There are bathrooms on site, but only one person of each sex may go to the bathroom at a time during the exam. They get very crowded immediately after the test adjourns for the morning and afternoon sessions. You can't use the bathrooms 15 min before the end of a session.

You may leave early during either session. Except during the 15 minutes prior to the end of the session.

The rules are very specific about what kind of containers (to carry references) may be brought into the exam site. In previous exams they have been relaxed about this rule with a caveat. People will bring suitcases of books to the exam site, but the proctors will make you put your suitcase against one of the walls after you've removed your books. The allowable containers (milk crates, clear plastic boxes, etc) may be kept under the side of your desk.

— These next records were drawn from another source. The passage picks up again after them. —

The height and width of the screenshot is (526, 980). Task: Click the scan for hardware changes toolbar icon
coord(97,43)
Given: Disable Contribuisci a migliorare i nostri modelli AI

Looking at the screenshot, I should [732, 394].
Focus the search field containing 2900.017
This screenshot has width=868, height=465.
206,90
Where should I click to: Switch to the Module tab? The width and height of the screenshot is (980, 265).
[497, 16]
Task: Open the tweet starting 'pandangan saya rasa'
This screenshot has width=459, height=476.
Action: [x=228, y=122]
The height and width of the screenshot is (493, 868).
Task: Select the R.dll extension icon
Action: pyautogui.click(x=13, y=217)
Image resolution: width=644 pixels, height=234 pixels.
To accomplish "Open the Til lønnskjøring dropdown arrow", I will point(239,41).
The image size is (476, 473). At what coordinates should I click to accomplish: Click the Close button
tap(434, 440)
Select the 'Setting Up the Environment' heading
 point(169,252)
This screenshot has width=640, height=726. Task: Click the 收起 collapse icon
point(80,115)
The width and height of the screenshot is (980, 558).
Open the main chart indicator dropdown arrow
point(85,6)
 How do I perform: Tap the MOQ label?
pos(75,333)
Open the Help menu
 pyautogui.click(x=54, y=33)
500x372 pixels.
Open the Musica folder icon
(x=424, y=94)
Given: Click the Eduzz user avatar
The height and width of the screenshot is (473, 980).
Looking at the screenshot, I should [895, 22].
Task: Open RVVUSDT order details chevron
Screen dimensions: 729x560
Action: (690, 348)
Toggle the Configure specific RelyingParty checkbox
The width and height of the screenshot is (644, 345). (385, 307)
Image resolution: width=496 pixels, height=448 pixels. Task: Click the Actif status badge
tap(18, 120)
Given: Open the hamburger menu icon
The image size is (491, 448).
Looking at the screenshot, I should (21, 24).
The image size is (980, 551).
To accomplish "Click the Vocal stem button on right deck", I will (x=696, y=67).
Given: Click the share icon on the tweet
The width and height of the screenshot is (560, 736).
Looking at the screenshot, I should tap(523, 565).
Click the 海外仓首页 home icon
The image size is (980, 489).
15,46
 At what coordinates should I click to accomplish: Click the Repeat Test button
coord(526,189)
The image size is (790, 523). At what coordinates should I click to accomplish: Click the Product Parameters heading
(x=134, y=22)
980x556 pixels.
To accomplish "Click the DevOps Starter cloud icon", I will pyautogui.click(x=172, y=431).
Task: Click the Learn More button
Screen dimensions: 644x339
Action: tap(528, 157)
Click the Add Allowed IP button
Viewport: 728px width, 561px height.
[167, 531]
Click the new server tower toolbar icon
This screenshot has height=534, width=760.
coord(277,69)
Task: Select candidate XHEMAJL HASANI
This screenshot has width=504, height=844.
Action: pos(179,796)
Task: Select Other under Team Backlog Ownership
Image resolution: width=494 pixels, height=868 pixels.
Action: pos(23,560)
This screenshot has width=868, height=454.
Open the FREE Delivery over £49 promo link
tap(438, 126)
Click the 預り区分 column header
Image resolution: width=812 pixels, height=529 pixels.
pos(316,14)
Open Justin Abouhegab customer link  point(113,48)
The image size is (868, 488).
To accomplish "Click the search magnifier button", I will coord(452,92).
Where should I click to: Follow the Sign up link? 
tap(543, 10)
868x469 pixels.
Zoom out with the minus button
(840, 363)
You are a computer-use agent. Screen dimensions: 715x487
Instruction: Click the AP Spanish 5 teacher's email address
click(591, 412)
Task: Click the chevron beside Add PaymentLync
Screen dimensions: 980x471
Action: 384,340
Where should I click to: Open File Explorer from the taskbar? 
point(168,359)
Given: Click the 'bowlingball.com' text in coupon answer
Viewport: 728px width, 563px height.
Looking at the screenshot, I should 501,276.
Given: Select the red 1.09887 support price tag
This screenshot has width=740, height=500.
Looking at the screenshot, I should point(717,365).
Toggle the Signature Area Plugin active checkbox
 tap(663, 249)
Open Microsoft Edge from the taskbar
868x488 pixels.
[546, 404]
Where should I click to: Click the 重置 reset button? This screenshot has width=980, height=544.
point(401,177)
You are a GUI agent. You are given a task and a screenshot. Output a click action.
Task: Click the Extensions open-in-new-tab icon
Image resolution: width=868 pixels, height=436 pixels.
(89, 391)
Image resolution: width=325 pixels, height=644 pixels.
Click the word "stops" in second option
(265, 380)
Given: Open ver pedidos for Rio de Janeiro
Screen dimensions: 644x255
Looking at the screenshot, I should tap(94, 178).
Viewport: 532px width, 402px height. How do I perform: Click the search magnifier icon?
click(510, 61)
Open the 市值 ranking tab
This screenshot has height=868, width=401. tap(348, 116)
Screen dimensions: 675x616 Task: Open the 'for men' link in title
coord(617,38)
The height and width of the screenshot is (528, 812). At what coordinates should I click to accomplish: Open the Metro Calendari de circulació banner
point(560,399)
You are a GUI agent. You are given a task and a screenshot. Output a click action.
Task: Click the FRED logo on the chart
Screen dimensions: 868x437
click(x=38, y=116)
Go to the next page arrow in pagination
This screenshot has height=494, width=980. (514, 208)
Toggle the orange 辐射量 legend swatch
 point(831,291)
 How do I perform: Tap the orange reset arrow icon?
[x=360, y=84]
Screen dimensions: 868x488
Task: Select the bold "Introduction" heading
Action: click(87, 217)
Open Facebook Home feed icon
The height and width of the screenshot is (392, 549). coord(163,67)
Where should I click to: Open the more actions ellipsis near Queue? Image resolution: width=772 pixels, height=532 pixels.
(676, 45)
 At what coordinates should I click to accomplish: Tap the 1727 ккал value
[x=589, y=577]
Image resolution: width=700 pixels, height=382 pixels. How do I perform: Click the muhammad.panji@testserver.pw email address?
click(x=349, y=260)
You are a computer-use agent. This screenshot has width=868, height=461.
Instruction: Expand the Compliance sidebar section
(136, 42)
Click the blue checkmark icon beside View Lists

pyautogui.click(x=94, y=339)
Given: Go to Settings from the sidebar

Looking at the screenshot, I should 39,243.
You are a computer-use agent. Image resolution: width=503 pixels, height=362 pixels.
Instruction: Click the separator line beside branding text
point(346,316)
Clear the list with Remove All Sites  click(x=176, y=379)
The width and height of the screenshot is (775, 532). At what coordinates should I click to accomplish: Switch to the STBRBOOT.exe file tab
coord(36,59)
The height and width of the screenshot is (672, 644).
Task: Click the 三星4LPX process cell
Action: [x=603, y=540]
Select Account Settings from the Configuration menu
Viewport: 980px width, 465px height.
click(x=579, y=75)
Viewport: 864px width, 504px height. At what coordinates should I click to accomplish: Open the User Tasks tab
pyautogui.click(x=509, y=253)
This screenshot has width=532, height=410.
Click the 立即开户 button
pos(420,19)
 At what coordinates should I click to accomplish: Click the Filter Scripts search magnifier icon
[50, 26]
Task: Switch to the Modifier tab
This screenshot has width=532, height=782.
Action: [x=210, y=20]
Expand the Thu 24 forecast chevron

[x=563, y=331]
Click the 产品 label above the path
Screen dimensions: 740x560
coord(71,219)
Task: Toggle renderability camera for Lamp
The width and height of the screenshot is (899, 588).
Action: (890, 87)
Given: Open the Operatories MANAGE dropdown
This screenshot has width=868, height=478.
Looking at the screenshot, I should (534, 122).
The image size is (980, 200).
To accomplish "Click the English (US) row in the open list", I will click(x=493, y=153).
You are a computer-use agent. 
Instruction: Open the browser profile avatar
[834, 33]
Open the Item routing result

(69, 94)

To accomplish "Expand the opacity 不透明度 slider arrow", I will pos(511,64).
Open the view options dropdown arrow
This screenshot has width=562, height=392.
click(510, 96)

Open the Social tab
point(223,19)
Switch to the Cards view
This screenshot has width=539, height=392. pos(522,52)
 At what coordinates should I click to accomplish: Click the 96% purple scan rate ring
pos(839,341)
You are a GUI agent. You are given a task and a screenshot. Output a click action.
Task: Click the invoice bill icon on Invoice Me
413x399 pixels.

*You should read and re-read the NCESS and Maryland specific exam rules before leaving for the exam*. As a nuclear engineer, I think you should be disqualified from being a PE if you don't follow procedures, but maybe that's a disciple specific culture; it's astounding how many people don't know the rules before coming to the exam. Even if you've taken the test before new rules get added from session to session, so you don't want to be surprised on exam day.

The proctors aren't "out to get you". They are friendly and fair. Do not give them a hard time, do not take out your emotions on them. They will read the rules out loud before the exam and give you time to ask clarifying questions. They know people will accidentally bring forbidden items into the exam site and specifically give you a chance turn them in before the test.  If you accidentally are in violation of the rules this is your chance to make it right. You can recover those items at the end of the day. They go around before every session with graphical print outs of approved calculators and disapproved digital watches/items. If something isn't right they will let you know before the test even starts, this is to let you surrender the item to them during the test session but recover it later. It is all perfectly reasonable and fair. 

With that in mind, during the test they will enforce the rules as written. They are not engineers, so don't expect them to understand certain subtleties, and don't ask them for help on the exam. They are paid to administer the test per procedures and they do it appropriately. To them, the rules are the rules.

Maryland was the main site of the infamous Fitbit rule last April. It happened elsewhere, but it was most prolific here. *Leave your Fitbits at home/in the car*.  Just to be safe, one should *avoid bringing any electronic into the exam site that doesn't fit into these categories:*


NCEES approved Calculator

Carkey Fob, one which doesn't make any noises (unless forbidden in the new rules)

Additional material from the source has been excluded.